Start of SOURCE MATERIAL

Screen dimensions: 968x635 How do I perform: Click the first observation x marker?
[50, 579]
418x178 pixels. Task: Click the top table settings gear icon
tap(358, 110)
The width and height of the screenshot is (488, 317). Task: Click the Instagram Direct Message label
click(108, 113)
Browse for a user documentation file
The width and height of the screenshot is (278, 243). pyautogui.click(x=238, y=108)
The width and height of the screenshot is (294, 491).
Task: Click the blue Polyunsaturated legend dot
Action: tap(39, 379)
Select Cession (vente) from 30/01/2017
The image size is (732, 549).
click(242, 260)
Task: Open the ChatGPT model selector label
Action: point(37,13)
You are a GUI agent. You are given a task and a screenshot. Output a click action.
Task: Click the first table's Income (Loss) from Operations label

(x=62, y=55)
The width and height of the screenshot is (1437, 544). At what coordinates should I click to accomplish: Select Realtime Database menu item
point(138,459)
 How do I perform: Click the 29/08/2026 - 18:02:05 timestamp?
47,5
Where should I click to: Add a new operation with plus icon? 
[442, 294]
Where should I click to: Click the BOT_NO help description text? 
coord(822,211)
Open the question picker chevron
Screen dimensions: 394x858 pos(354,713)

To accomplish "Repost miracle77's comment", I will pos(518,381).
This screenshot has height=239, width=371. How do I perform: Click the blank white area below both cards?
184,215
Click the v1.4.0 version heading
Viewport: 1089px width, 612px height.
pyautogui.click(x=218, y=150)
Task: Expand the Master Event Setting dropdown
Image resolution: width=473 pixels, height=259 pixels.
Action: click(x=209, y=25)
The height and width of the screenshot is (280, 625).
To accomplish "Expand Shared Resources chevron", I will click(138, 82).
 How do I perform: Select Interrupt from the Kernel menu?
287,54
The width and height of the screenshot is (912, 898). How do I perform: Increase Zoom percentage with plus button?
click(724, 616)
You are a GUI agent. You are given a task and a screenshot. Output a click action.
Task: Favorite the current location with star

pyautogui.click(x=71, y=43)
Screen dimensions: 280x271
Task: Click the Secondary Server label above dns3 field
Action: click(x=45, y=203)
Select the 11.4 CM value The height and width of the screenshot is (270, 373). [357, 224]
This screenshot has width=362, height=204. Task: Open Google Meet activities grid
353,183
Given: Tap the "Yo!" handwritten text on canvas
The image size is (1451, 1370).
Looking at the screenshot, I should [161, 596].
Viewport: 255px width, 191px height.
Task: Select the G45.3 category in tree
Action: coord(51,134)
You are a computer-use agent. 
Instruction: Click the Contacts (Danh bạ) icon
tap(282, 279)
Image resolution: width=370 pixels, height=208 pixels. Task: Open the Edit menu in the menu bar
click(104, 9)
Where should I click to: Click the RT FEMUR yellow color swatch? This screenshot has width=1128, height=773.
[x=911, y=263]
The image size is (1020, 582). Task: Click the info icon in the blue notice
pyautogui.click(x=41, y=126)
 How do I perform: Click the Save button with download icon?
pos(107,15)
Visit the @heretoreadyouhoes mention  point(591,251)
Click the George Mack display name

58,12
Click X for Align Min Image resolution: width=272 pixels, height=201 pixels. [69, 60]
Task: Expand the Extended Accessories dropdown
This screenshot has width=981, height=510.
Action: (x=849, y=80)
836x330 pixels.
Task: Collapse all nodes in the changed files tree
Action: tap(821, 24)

End of SOURCE MATERIAL

Type out the records above again, exactly the same.

Screen dimensions: 968x635 How do I perform: Click the first observation x marker?
[50, 579]
418x178 pixels. Task: Click the top table settings gear icon
tap(358, 110)
The width and height of the screenshot is (488, 317). Task: Click the Instagram Direct Message label
click(108, 113)
Browse for a user documentation file
The width and height of the screenshot is (278, 243). pyautogui.click(x=238, y=108)
The width and height of the screenshot is (294, 491).
Task: Click the blue Polyunsaturated legend dot
Action: tap(39, 379)
Select Cession (vente) from 30/01/2017
The image size is (732, 549).
click(242, 260)
Task: Open the ChatGPT model selector label
Action: point(37,13)
You are a GUI agent. You are given a task and a screenshot. Output a click action.
Task: Click the first table's Income (Loss) from Operations label

(x=62, y=55)
The width and height of the screenshot is (1437, 544). At what coordinates should I click to accomplish: Select Realtime Database menu item
point(138,459)
 How do I perform: Click the 29/08/2026 - 18:02:05 timestamp?
47,5
Where should I click to: Add a new operation with plus icon? 
[442, 294]
Where should I click to: Click the BOT_NO help description text? 
coord(822,211)
Open the question picker chevron
Screen dimensions: 394x858 pos(354,713)

To accomplish "Repost miracle77's comment", I will pos(518,381).
This screenshot has height=239, width=371. How do I perform: Click the blank white area below both cards?
184,215
Click the v1.4.0 version heading
Viewport: 1089px width, 612px height.
pyautogui.click(x=218, y=150)
Task: Expand the Master Event Setting dropdown
Image resolution: width=473 pixels, height=259 pixels.
Action: click(x=209, y=25)
The height and width of the screenshot is (280, 625).
To accomplish "Expand Shared Resources chevron", I will click(138, 82).
 How do I perform: Select Interrupt from the Kernel menu?
287,54
The width and height of the screenshot is (912, 898). How do I perform: Increase Zoom percentage with plus button?
click(724, 616)
You are a GUI agent. You are given a task and a screenshot. Output a click action.
Task: Favorite the current location with star

pyautogui.click(x=71, y=43)
Screen dimensions: 280x271
Task: Click the Secondary Server label above dns3 field
Action: click(x=45, y=203)
Select the 11.4 CM value The height and width of the screenshot is (270, 373). [357, 224]
This screenshot has width=362, height=204. Task: Open Google Meet activities grid
353,183
Given: Tap the "Yo!" handwritten text on canvas
The image size is (1451, 1370).
Looking at the screenshot, I should [161, 596].
Viewport: 255px width, 191px height.
Task: Select the G45.3 category in tree
Action: coord(51,134)
You are a computer-use agent. 
Instruction: Click the Contacts (Danh bạ) icon
tap(282, 279)
Image resolution: width=370 pixels, height=208 pixels. Task: Open the Edit menu in the menu bar
click(104, 9)
Where should I click to: Click the RT FEMUR yellow color swatch? This screenshot has width=1128, height=773.
[x=911, y=263]
The image size is (1020, 582). Task: Click the info icon in the blue notice
pyautogui.click(x=41, y=126)
 How do I perform: Click the Save button with download icon?
pos(107,15)
Visit the @heretoreadyouhoes mention  point(591,251)
Click the George Mack display name

58,12
Click X for Align Min Image resolution: width=272 pixels, height=201 pixels. [69, 60]
Task: Expand the Extended Accessories dropdown
This screenshot has width=981, height=510.
Action: (x=849, y=80)
836x330 pixels.
Task: Collapse all nodes in the changed files tree
Action: tap(821, 24)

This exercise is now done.